:: LISTE DES TÂCHES ::
[1] Reproduisez à l’identique le passage du texte sur les enceintes qui commence par « Préconisé par certains » et se poursuit jusqu’à « le meilleur d’eux-même. ».
[2] Selon le texte sur les enceintes, de quelles enceintes Andrew Sheps ne s’est-il jamais séparé ?

:: TEXTE EXTRAIT ::
________________________
Même si l’usage d’une enceinte n’a a priori rien de bien sorcier, la lecture du manuel fourni par le constructeur vous renseignera en effet sur la façon optimale de les placer, de les régler ou sur l’éventuelle nécessité d’un rodage.
Préconisé par certains constructeurs en fonction des matériaux utilisés et de l’assemblage des composant, ce dernier consiste à soumettre sur plusieurs heures, voire plusieurs dizaines d’heures, l’enceinte neuve à un signal particulier (musique, bruit rose, etc.) afin que ses différents composants mécaniques s’assouplissent, s’ajustent au mieux et qu’ils donnent ensuite le meilleur d’eux-même.
Les meilleures enceintes ? Les vôtres !
Nous approchons la fin de cet épique dossier et j’espère que vous avez une idée plus précise de la façon dont vous allez choisir vos enceintes. Il me reste toutefois à vous mettre en garde : même en faisant une écoute comparative en boutique, vous n’aurez qu’un bref aperçu des qualités d’une paire d’enceintes et ce n’est qu’une fois que cette dernière sera dans votre Home studio que vous aurez durablement travaillé avec elle et que confronterez vos mixes à l’extérieur que vous apprendrez réellement à la connaître et à vous confronter à ses défauts et qualités.
Dès lors, au-delà des recommandations faites depuis le début de cet article, vous comprendrez que la meilleure paire d’enceintes n’est pas forcément liée à telle fonction ou telle technologie, mais que c’est plus simplement celle avec laquelle vous avez le plus l’habitude de travailler. C’est pour cette raison d’ailleurs qu’Andrew Sheps expliquait dans l’interview qu’il nous a accordée qu’il ne s’est jamais séparé de ses vieilles Tannoy SRM10B et qu’il en a même racheté d’autres paires au cas où elles tomberaient en panne. Non pas qu’il n’existe pas mieux ou aussi bien dans les enceintes fabriquées aujourd’hui, mais qu’il les connaît par cœur.
________________________
:: EXTRAIT DE DONNÉES ::
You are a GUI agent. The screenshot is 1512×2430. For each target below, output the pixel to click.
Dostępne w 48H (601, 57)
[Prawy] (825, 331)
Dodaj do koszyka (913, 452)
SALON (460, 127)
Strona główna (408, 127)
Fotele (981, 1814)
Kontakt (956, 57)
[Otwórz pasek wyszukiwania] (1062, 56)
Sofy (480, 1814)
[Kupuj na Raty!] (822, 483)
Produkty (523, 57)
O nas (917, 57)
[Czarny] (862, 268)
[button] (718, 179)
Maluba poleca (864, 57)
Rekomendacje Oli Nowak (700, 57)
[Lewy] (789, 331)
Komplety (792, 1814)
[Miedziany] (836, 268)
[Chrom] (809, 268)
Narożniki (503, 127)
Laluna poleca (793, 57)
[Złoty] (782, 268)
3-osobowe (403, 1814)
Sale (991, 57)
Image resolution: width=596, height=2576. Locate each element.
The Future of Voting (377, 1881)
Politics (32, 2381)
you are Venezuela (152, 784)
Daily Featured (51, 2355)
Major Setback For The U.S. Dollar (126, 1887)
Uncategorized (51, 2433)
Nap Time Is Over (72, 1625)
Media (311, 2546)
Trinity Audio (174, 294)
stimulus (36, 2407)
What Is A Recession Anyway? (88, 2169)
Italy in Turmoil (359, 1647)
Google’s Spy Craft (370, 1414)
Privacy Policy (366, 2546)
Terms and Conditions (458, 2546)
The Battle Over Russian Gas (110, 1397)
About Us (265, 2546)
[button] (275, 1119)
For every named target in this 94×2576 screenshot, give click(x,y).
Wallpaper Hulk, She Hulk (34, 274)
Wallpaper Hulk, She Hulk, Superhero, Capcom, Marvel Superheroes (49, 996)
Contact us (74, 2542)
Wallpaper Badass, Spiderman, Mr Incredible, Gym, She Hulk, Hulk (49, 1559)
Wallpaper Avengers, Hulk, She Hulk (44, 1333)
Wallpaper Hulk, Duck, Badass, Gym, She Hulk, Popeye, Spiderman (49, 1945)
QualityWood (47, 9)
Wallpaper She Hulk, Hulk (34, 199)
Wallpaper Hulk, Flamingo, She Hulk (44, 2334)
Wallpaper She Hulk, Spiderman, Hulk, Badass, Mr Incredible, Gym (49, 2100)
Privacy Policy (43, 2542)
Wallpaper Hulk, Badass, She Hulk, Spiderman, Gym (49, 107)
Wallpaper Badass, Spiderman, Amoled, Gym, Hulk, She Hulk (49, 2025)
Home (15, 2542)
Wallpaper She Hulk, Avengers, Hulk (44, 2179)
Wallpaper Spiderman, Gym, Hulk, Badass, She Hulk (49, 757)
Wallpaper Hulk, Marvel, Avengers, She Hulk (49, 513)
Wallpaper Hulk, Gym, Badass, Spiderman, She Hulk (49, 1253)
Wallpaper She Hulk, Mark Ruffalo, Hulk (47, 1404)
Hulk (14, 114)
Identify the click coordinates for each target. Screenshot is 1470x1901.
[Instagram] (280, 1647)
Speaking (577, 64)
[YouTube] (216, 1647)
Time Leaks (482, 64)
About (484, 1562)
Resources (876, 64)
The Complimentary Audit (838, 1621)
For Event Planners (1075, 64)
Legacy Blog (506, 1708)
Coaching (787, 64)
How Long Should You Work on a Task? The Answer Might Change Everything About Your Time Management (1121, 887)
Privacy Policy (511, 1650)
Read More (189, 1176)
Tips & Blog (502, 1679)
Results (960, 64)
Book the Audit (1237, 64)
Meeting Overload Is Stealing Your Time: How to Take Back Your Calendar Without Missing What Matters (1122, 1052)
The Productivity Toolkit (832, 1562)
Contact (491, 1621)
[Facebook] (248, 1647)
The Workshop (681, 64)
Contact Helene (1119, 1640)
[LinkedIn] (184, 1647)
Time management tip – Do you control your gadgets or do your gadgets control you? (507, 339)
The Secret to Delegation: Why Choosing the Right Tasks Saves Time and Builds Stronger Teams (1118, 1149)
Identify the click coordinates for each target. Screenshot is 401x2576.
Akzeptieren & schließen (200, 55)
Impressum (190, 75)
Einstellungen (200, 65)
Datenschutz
________________________
:: RÉPONSES PAR TÂCHE ::
[1]
Préconisé par certains constructeurs en fonction des matériaux utilisés et de l’assemblage des composant, ce dernier consiste à soumettre sur plusieurs heures, voire plusieurs dizaines d’heures, l’enceinte neuve à un signal particulier (musique, bruit rose, etc.) afin que ses différents composants mécaniques s’assouplissent, s’ajustent au mieux et qu’ils donnent ensuite le meilleur d’eux-même.

[2] De ses vieilles Tannoy SRM10B.